Thereafter, BREC filed a motion for summary judgment, arguing that the hole at issue formed as a result of a partially-collapsed underground concrete drainage pipe. BREC argued that Parker would be unable to prove two essential elements of his claim: (1) that BREC owned or had custody or control of the underground concrete drainage pipe; and (2) that BREC had actual or constructive notice of the allegedly defective condition, the underground concrete drainage pipe. Parker opposed BREC's motion for summary judgment, arguing that the hole he stepped into—located on BREC owned or controlled property—was the allegedly defective condition that caused his injuries, not an underground concrete drainage pipe. Following a hearing, the trial court granted BREC's motion for summary judgment and signed a judgment in accordance with its ruling on August 19, 2020.
Parker filed a motion for new trial, which after a hearing, the trial court denied in a judgment signed on October 14, 2020. Parker now appeals.2
Motion for Summary Judgment
After an opportunity for adequate discovery, a motion for summary judgment shall be granted if the motion, memorandum, and supporting documents show that there is no genuine issue as to material fact and that the mover is entitled to judgment as a matter of law. La. C.C.P. art. 966(A)(3). In reviewing a trial court's ruling on a motion for summary judgment, appellate courts review evidence de novo using the same criteria that govern the trial court's determination of whether summary judgment is appropriate. Georgia-Pacific Consumer Operations, LLC v. City of Baton Rouge, 2017-1553, 2017-1554 (La. App. 1st Cir. 7/18/18), 255 So.3d 16, 22, writ denied, 2018-1397 (La. 12/3/18), 257 So.3d 194.
The Code of Civil Procedure places the initial burden of proof on the party filing the motion for summary judgment, here BREC. See La. C.C.P. art. 966(D)(1). If the mover will not bear the burden of proof at trial on the issue raised in the motion for summary judgment, as in the instant matter, the mover is not required to negate all of the essential elements of the adverse party's claim, action, or defense. See La. C.C.P. art. 966(D)(1). See also Babin v. Winn-Dixie Louisiana. Inc., 2000-0078 (La. 6/30/00), 764 So.2d 37, 39. However, the mover must demonstrate the absence of factual support for one or more elements essential to the adverse party's claim, action, or defense. La. C.C.P. art. 966(D)(1). See also La. C.C.P. art. 966, Comments—2015, Comment (j).
Once the motion for summary judgment has been made and properly supported, the burden shifts to the non-moving party to produce factual support, through the use of proper documentary evidence attached to its opposition, which establishes the existence of a genuine issue of material fact or that the mover is not entitled to judgment as a matter of law. La. C.C.P. art. 966(D)(1). If the non-moving party fails to produce sufficient factual support in its opposition which proves the existence of a genuine issue of material fact, La. C.C.P. art. 966(D)(1) mandates the granting of the motion for summary judgment. See Babin, 764 So. 2d at 40; Jenkins v. Hernandez, 2019-0874 (La. App. 1st Cir. 6/3/20), 305 So.3d 365, 371, writ denied, 2020-00835 (La. 10/20/20), 303 So.3d 315.

WORK TO COMPLETE: Extend the court opinion on Parker's appeal above, picking up right after its final sentence.

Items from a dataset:
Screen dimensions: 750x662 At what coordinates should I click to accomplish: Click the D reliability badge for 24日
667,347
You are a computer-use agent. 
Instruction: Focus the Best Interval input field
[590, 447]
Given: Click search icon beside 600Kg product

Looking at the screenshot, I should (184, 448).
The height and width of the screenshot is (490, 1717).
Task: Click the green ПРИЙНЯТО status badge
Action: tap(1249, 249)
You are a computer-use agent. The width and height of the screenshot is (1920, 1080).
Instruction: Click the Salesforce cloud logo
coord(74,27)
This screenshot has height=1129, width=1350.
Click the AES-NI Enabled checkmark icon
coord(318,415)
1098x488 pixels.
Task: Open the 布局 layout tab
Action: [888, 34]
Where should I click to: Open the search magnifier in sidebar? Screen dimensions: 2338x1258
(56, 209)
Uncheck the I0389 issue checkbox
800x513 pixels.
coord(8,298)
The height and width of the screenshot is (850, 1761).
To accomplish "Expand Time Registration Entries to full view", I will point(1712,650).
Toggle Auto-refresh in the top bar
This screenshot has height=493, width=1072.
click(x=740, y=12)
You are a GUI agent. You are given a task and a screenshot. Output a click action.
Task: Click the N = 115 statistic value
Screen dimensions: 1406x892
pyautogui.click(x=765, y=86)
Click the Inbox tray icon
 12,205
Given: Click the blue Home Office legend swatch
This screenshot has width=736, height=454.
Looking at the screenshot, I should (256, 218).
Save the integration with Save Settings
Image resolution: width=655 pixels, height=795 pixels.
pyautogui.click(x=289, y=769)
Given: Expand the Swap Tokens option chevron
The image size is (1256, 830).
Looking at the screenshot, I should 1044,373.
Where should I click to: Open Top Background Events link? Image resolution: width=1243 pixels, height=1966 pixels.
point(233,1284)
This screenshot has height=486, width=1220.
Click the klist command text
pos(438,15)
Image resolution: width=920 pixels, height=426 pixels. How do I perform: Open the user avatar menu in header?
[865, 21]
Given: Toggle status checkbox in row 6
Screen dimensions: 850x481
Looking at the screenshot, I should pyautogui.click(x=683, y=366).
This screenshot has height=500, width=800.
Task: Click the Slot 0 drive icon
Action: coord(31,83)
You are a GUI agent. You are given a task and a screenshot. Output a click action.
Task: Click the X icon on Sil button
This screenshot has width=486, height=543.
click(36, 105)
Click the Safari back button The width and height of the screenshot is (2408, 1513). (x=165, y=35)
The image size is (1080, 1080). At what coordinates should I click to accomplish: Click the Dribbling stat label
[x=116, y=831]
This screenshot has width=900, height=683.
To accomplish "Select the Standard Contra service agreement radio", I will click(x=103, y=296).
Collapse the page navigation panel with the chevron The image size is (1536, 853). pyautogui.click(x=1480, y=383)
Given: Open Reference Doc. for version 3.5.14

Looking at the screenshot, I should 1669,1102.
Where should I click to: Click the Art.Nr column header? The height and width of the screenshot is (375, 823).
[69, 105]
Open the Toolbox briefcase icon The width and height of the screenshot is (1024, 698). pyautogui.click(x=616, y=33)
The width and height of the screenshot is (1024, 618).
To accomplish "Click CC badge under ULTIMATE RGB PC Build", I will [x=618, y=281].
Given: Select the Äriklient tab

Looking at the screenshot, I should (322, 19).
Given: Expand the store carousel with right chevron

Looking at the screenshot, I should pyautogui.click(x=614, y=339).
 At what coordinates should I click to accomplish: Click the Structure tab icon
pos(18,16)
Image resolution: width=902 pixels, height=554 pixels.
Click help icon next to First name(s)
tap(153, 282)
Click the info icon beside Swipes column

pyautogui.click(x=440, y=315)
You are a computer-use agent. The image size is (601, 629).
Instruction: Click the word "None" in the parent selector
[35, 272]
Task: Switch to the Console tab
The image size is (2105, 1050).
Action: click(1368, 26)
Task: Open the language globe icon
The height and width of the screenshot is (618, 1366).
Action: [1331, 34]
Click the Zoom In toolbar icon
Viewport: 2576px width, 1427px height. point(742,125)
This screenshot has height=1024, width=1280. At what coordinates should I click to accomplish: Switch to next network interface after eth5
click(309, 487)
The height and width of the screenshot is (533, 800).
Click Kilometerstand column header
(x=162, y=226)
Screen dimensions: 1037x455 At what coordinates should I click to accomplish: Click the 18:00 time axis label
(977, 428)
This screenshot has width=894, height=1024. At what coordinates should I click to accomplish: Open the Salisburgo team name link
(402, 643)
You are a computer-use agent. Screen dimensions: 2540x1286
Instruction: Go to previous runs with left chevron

TASK RESULT:
In ruling on a motion for summary judgment, the trial court's role is not to evaluate the weight of the evidence or to determine the truth of the matter, but instead to determine whether there is a genuine issue of triable fact. Janney v. Pearce, 2009-2103 (La. App. 1st Cir. 5/7/10), 40 So.3d 285, 289, writ denied, 2010-1356 (La. 9/24/10), 45 So.3d 1078.3 Because it is the applicable substantive law that determines materiality, whether a particular fact in dispute is material can be seen only in light of the substantive law applicable to the case. Georgia-Pacific Consumer Operations, LLC, 255 So.3d at 22.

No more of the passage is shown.